This original writing was done by a senior at Thurston High School at the time of the shootings by Kip Kinkel on May 21, 1998. This individual was a student in one of my Sociology classes at Lane Community College and she gave me a copy of this writing...orignally turned in as an assignment for another class. I asked her if I could post it in TSS and she said yes...although I have been unable to make contact with her since that time. Thus, I will not include her last name until such time I have explicit permission to do so. She identifies herself in the writing...her name is Aimee.

Aimee didn't actually witness the shootings herself...she was a bit late to school that day...but she certainly witnessed its immediate aftermath and the ongoing drama in which she participated. Her words are posted largely unedited, with only a few grammatical changes...but that's all. She did not give her writing a title, so I labeled it "Thurston High School---May 21, 1998."

These are the facts: Kip Kinkel, age 15, opened fire in a crowded cafeteria at Thurston High School on May 21, 1998...killing 2 students and wounding 25 others. He also had murdered both his parents either the night before or earlier that morning. The day before, May 20, he was suspended from school for having a loaded gun in his locker. He is now serving a life sentence of 111 years without the possibility of parole...in Oregon.

Finally, as mentioned above, Aimee originally turned this in as an assignment...probably in college...and the teacher wrote the following comments on her paper:

"Much more effective ending. Your approach---your sixth?---was the right one for madness. Very powerful piece of writing. Images are sharp, pace is frenzied. If you ever rewrite this, try integrating images from your mind (out of the past perhaps)."

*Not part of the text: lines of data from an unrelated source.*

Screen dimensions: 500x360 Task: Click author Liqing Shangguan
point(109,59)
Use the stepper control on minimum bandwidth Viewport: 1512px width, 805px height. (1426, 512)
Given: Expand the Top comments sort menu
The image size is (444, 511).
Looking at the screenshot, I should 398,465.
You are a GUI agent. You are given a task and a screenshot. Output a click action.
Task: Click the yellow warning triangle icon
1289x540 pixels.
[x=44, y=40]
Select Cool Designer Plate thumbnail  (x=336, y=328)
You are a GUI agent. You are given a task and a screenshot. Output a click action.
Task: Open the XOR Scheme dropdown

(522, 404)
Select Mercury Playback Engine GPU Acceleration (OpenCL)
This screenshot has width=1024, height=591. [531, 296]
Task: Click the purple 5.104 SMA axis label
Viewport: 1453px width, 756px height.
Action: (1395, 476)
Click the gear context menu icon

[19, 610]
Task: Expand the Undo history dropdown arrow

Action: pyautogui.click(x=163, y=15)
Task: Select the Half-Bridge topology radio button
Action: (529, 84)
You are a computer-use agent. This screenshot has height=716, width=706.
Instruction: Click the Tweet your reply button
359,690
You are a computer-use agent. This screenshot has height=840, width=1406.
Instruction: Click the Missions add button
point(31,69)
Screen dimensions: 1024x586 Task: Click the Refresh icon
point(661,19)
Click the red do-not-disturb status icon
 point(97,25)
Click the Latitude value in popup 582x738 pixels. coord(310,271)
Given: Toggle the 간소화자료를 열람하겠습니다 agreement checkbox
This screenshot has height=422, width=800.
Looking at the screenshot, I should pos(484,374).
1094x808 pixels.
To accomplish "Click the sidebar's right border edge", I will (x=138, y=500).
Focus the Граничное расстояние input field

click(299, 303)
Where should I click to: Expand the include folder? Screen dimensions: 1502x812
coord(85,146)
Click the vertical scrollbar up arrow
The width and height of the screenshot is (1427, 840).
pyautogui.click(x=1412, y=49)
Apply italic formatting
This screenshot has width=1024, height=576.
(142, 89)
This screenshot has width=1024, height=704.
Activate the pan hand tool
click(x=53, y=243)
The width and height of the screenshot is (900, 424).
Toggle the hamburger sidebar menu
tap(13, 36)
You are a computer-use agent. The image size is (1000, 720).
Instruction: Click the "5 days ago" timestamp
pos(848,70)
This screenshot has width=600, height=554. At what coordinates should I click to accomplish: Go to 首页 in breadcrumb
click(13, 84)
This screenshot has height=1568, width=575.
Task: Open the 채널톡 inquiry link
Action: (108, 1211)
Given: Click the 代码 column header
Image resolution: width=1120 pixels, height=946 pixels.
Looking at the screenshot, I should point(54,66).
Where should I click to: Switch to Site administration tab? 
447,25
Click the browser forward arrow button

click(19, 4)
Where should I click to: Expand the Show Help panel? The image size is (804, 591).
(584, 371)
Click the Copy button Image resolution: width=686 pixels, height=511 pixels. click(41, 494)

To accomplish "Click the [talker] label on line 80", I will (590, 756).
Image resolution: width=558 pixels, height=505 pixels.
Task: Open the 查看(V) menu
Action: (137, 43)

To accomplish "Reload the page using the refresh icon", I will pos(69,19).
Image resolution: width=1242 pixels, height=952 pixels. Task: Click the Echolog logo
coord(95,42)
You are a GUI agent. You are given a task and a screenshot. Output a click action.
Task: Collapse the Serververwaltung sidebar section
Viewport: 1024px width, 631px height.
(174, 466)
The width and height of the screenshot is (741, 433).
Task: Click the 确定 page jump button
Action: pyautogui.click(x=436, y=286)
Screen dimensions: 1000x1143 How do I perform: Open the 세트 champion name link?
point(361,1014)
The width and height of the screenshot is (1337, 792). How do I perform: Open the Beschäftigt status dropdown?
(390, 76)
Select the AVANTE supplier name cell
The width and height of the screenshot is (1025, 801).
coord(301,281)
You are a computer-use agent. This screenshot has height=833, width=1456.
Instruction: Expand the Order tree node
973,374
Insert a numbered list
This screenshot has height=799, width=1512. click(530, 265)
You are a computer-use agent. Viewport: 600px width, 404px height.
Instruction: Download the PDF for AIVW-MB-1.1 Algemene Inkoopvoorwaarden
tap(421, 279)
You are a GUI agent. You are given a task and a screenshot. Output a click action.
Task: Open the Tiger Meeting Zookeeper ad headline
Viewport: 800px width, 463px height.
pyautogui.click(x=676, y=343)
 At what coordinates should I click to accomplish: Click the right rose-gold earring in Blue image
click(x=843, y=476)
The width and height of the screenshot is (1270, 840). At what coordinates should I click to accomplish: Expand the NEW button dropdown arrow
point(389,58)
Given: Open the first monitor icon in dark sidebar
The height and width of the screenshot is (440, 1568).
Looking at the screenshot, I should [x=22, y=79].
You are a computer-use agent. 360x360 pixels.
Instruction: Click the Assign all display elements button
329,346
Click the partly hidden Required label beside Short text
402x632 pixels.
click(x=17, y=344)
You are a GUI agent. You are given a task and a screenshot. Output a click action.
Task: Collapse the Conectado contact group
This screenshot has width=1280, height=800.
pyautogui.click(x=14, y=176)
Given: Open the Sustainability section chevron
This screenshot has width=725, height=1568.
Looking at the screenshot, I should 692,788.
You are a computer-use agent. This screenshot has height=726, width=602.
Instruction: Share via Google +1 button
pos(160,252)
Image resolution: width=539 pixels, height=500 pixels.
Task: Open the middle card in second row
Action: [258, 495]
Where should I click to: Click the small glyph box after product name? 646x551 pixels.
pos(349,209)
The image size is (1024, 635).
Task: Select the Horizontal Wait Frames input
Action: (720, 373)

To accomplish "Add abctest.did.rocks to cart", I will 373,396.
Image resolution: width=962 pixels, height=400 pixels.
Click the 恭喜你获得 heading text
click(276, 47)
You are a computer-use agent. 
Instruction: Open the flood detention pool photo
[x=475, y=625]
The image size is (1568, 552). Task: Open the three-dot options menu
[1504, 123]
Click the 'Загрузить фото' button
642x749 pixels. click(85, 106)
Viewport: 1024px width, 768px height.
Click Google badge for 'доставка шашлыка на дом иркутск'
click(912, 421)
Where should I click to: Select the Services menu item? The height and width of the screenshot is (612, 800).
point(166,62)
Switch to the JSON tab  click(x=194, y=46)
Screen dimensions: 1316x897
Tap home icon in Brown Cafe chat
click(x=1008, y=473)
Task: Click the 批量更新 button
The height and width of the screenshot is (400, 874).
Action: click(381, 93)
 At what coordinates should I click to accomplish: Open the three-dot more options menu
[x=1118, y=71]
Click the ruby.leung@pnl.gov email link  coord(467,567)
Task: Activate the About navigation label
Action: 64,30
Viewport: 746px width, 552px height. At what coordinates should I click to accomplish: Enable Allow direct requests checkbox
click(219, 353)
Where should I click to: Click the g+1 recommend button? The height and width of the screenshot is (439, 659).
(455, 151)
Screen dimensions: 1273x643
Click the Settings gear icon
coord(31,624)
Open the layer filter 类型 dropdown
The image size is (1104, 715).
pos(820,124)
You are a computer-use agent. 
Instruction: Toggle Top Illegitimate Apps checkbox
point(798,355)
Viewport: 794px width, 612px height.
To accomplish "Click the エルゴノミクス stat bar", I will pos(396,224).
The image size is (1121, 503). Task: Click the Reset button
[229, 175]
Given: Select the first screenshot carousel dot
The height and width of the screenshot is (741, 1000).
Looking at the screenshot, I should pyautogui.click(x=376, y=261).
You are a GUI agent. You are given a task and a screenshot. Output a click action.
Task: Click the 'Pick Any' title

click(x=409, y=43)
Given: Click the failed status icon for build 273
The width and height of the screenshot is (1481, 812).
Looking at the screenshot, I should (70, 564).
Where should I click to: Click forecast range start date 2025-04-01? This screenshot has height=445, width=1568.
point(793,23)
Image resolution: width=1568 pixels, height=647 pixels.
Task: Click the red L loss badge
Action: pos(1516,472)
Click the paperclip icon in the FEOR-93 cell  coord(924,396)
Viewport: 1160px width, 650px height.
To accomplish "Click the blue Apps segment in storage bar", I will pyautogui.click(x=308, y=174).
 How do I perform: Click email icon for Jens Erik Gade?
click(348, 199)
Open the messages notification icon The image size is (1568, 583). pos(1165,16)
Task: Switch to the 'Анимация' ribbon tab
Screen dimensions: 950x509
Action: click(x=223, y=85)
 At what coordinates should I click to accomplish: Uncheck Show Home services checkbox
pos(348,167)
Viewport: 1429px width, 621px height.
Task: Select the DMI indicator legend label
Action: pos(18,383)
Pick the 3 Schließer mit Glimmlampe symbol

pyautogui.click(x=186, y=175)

At the end of the essay there is a link to PBS' Frontline series...which gives details and analysis of this particular story. This includes audio recordings and a very insightful interview with Kip's sister, Kristen. I highly recommend it.



"Thurston High School---May 21, 1998"

by Aimee

Dead. “That’s such a big word.” Elijah, a senior Varsity wrestler, probably for the first time in his life felt his heart stop. I look around the room and know everyone has simultaneously been punched in the stomach with a sharp knife. Time stops. Silence prevails. The skinny, white-haired history substitute keeps talking frantically, but no sound is heard. He suddenly realizes what he has said. He stops, turns, and leaves the room. Suddenly cold, Megan starts to shake and her boyfriend Jason holds her tight without noticing. Morgan, never lacking for words on the stage or in a debate, sinks quietly into a desk. Igor shakes his head. Nothing like this ever happens in Brazil. I blink. I must not be awake yet. I’d pinch myself if I could remember how, but I can’t feel my arms. My world clouds into nothing. My world no longer exists.

BZZZZ. . Go!! Shut up already! Smack! Wait a minute...How many times have I hit that this morning? What time...? Crap, I’m late! Again. “C’mon, Gabrielle, get up. You’re going to be late for school. You know that Granny drives slower than Mom and Dad.” My eight-year-old sister is sprawled completely sideways across our temporarily shared bed. Her blond hair is all tangled around her face, and her blue eyes are swollen shut with sleep. Up. Shower. Dress. Goodwill jeans, a huge blue men's T-shirt and my cream polar fleece vest. Just like every other day. Way to be creative. Oh, well. No time for make-up, as usual. Hair up in a scrunche. Brush teeth. O.K. “Gabrielle, let’s go. You ready?” I grab my books while she grabs her black Tweety backpack and we’re off. Another day at school. Its okay, though, just seven more after today. Graduation.. Finally.

I turn and see a blond-haired, blue eyed boy sitting in one of the ugly brown chairs in Thurston High School’s counseling center. It seems almost like he’s waiting to change his schedule. I place a hand on his shoulder. His empty eyes don’t even blink. “Hi.” No response. “What’s your name?” Nothing. I ask again. “I’m Aimee.” He jumps like he just noticed I am there. “I’m Ryan.”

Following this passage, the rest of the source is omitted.